El poeta Tomás Hernández Franco, después de sus años de bohemia en París, había regresado a la patria y en Tamboril, junto con el pintor Jaime Colson, consumían grandes dosis de alcohol antes de tomar el tren hacia Santiago para continuar su jornada etílica. Se llevaba muy bien con Trujillo pues poco después de su golpe de Estado había publicado el libro “El 23 de febrero de 1930. La más bella revolución de América”. Nosotros, caída la dictadura, publicamos otro libro “El 23 de febrero de 1930. La más anunciada revolución de América”, donde incluimos 28 artículos de prensa que avanzaban información sobre ese golpe, incluyendo uno de un Juan Bosch de apenas 20 años de edad, quien advertía sobre el advenimiento de una dictadura.

En los años cuarenta Hernández Franco había sido nombrado diplomático en Puerto Príncipe, coincidiendo con los cinco años (1942-1946) de gran hostilidad de Trujillo hacia su antiguo amigo el entonces presidente haitiano Elie Lescot y también coincidiendo con los preparativos para los festejos del primer centenario de nuestra independencia, la cual, a diferencia de los casos de los otros países latinoamericanos pues estos lucharon contra España, surgió de las batallas de los dominicanos contra Haití. Fueron los años en que por primera vez durante el régimen se publicaron fuertes ataques racistas contra Haití encabezados por Peña Battle y Balaguer, entre otros, como forma de atacar a Lescot.

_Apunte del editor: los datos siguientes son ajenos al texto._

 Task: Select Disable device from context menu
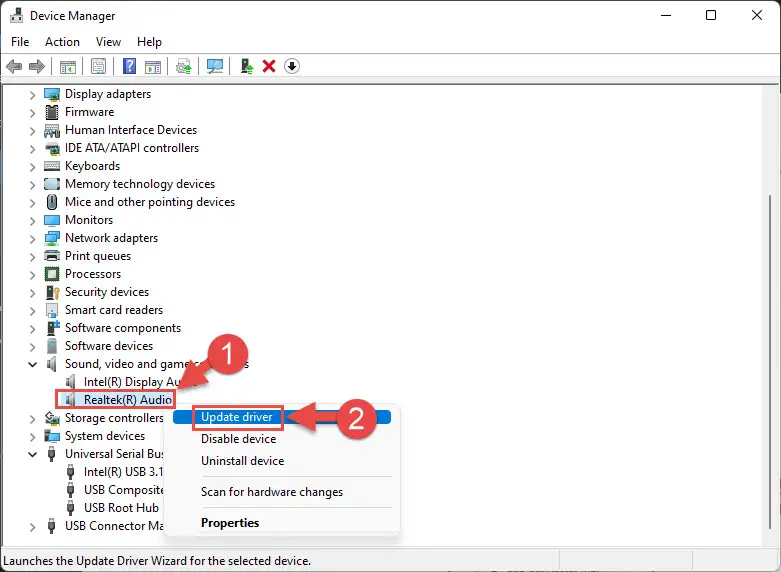(238, 439)
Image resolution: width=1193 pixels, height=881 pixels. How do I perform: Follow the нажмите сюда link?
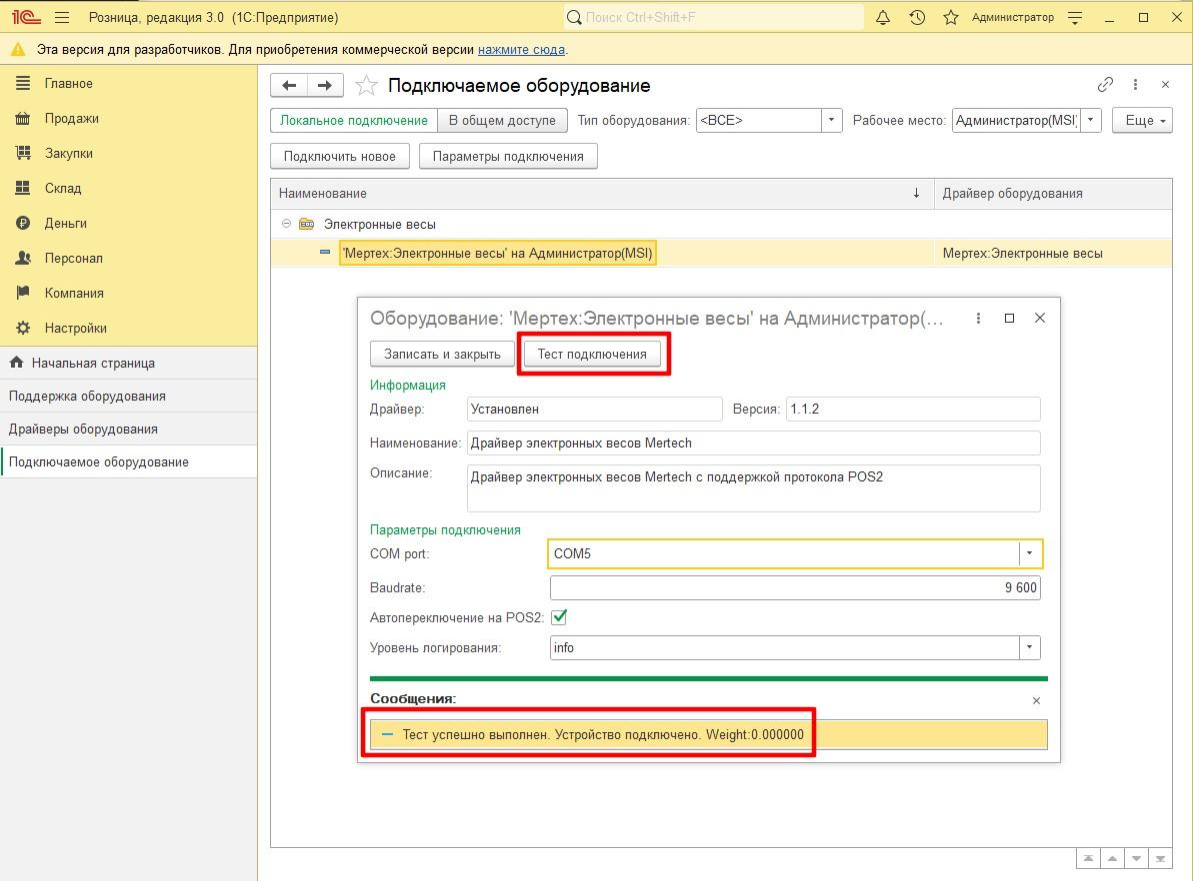click(x=521, y=50)
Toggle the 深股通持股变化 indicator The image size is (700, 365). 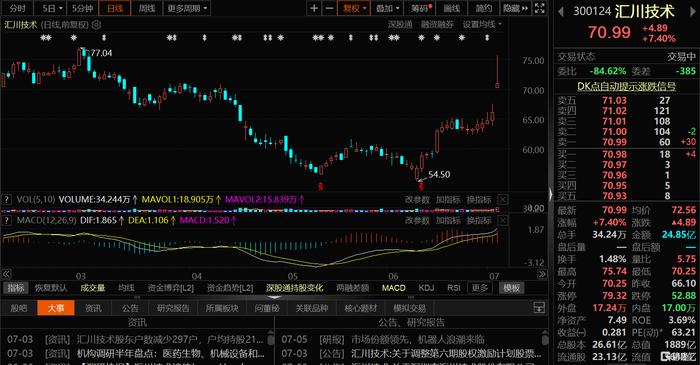click(x=295, y=288)

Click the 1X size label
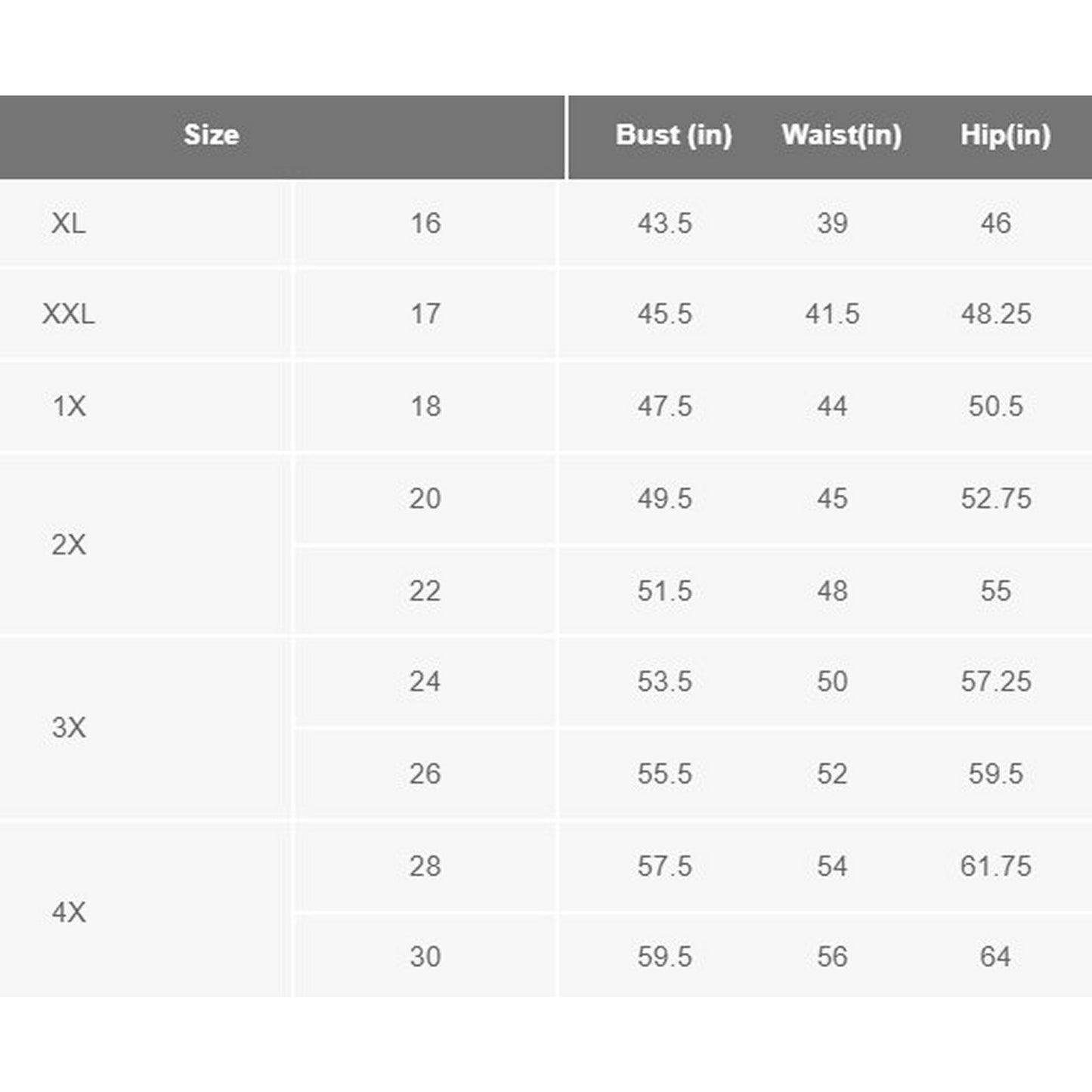(68, 407)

Es dentro de ese ambiente de gran nerviosismo que 24 días antes del 27 de febrero, Hernández Franco envió un cable al canciller Peña Batlle: “Ayer y hoy demostraciones fuerzas militares con mucha tropa, tanques, camiones, transporte, ametralladoras, jeeps y ambulancias. Se dice camiones saliendo con tropas hacia lugares estratégicos”. Tan pronto le llegó ese cable a Trujillo le ordenó a Peña Batlle llamar a la embajada americana para explicarle que el gobierno dominicano estaba concentrando su ejército en la capital para utilizarlo para el desfile del Centenario y que el propósito haitiano era impedir a los dominicanos “realizar una buena exhibición militar”, al obligar a que parte del ejército retornase hacia la frontera. Al embajador dominicano en Washington se le ordenó pedir una cita urgente con el canciller Cordell Hull para ponerlo al corriente. Al verlo le dijo: “Tropas haitianos están moviéndose hacia la frontera dominicana”.

Pero, por casualidad, el embajador norteamericano en Ciudad Trujillo estaba de visita en Puerto Príncipe y desde allí reportaría que se trataba de una práctica con motivo de un desfile militar que próximamente tendría lugar en honor del presidente de Venezuela, Isaías Medina Angarita, quien viajaría a Haití. Ese embajador reportó: “Todo el asunto fue ficción y mayormente fantasía” por parte de Hernández Franco. Cuando el embajador le preguntó al poeta por qué había enviado a su gobierno un reporte tan alarmante, cuando fácilmente podía haber verificado la razón tras ese movimiento militar, la respuesta lacónica de Hernández Franco fue: “Mis instrucciones son reportar todos los rumores a mi gobierno y no me siento obligado a determinar cuán falsos son esos rumores”. La embajada americana pasó esa información a Trujillo quien a los tres días del cable del poeta lo sacó de su cargo, sustituyéndolo por el santón y sobrio Tulio Franco y Franco.

Hernández Franco había fracasado como político, pero tuvo mucho éxito como poeta pues en Puerto Príncipe se codeó con otro escritor diplomático, el cubano Alejo Carpentier, quien seis años después publicaría “El reino de este mundo”. También su paso por Haití le sirvió de inspiración para escribir su célebre “Yelidá”, poema que exalta los amores entre una haitiana de vida alegre y un inocente marinero noruego y que resultaría en el nacimiento de la mulata Yelidá. Ese poema termina con la frase: “Será difícil escribir la historia de Yelidá un día cualquiera”. Y un día cualquiera como hoy, pienso yo, lo mismo puede decirse de Hernández Franco

El vate Percy Bysshe Shelley escribió: “Un poeta es un ruiseñor que se mantiene en la oscuridad y canta entonando dulces sonidos para alegrar su propia soledad”. Eso será “en los países”, pero en este trópico picapedrero, sobre todo durante “la Era”, nuestros poetas actuaban de forma diferente, por lo menos en los casos de Hernández Franco y, como vimos la semana pasada, de Héctor Inchaustegui Cabral.